The Clark Regional Foundation for the Promotion of Health is giving the Clark County Fiscal Court three acres to build a new Emergency Operations Center.

The property is located behind the old hospital building between Maryland Avenue and McCann Drive.

The Federal Emergency Management Agency will fund the $3.6 million project, Gary Epperson, director of the Winchester-Clark County Emergency Management Office, and Judge-Executive Henry Branham announced during Wednesday’s Fiscal Court meeting.

The new 6,400-square-foot, single-story building will house the Emergency Management Office and the Chemical Stockpiles Emergency Preparedness Program, which Epperson also directs. The facility will also house the 911 dispatch center. All three are currently located in the Winchester Police Department.

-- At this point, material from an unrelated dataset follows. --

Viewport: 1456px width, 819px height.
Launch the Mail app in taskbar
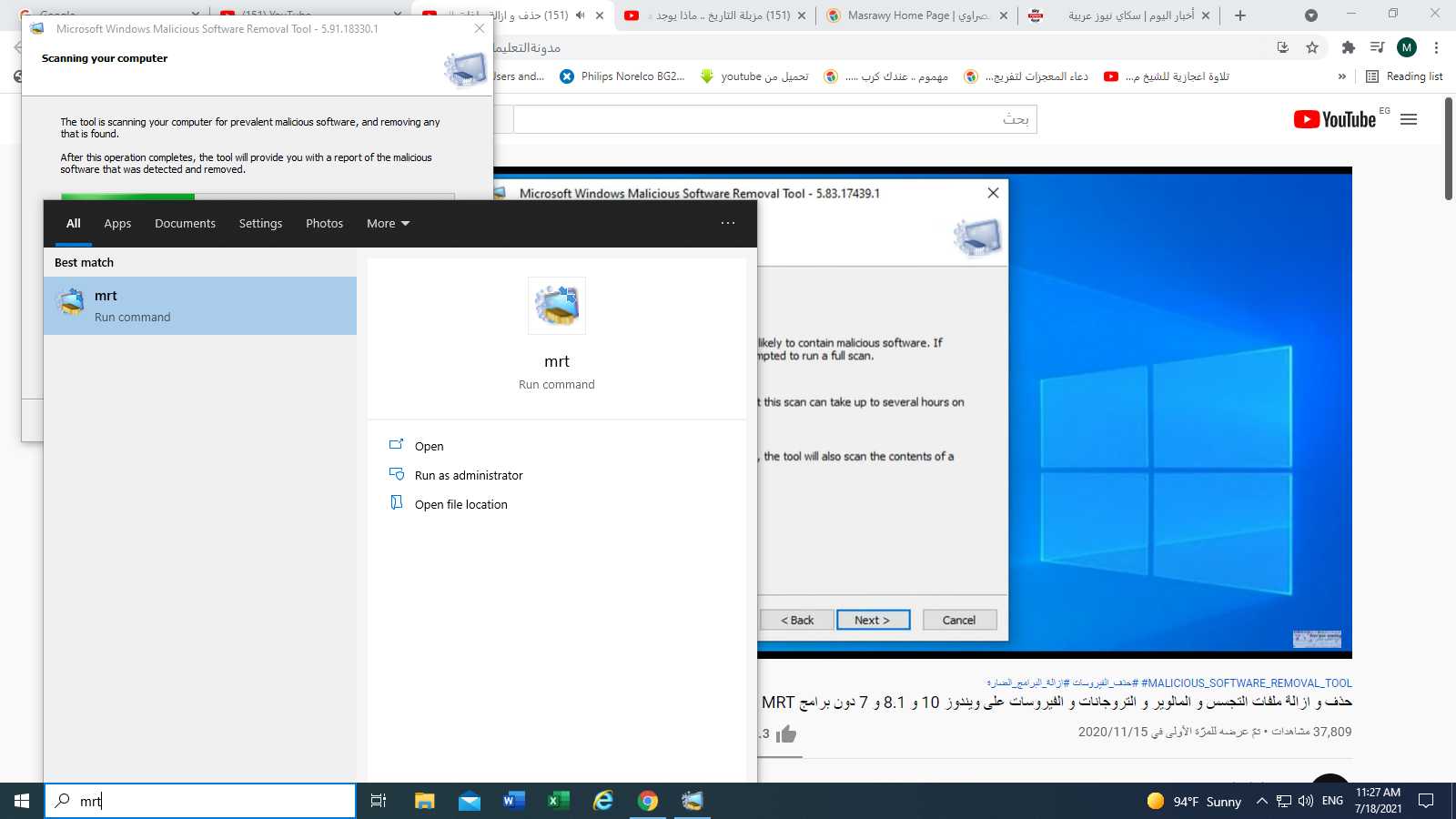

The new building will also have a 120-foot communications tower built next to it, Epperson said.
Branham said he and Epperson thought the county would not receive the FEMA money until 2014.

“The judge and I have talked about this for years and we actually got scooted up a couple years because the money got dropped down a lot quicker than we anticipated,” Epperson said.

The facility will be built in accordance with FEMA standards, Epperson said, and it will be able to survive a direct hit by a tornado. He called it “state-of-the-art,” and said it will be equipped with six dispatcher consoles instead of the current four.

“And we are cramped in the police department. We moved from the front of the building to that other room, and we're still cramped,” he said.

Epperson said there has already been an environmental, historical, archeological and endangered species assessment of the property, and it fits Winchester-Clark County Planning and Zoning requirements. He said Palmer Engineering would conduct a more in-depth assessment later in accordance with the FEMA specifications.

The only requirement for the county to receive the FEMA money was “that the Fiscal Court needed to own the land that the facility was built on,”  Branham said.

“They (The Clark Regional Foundation) have agreed that this center fits the scope of their vision for this community — to promote the health and wellness of the community,” Branham said.

The Clark County Attorney's Office is working to prepare the deed, he said. Construction, which Branham said could begin in the next year, is expected to take between 12 and 16 months.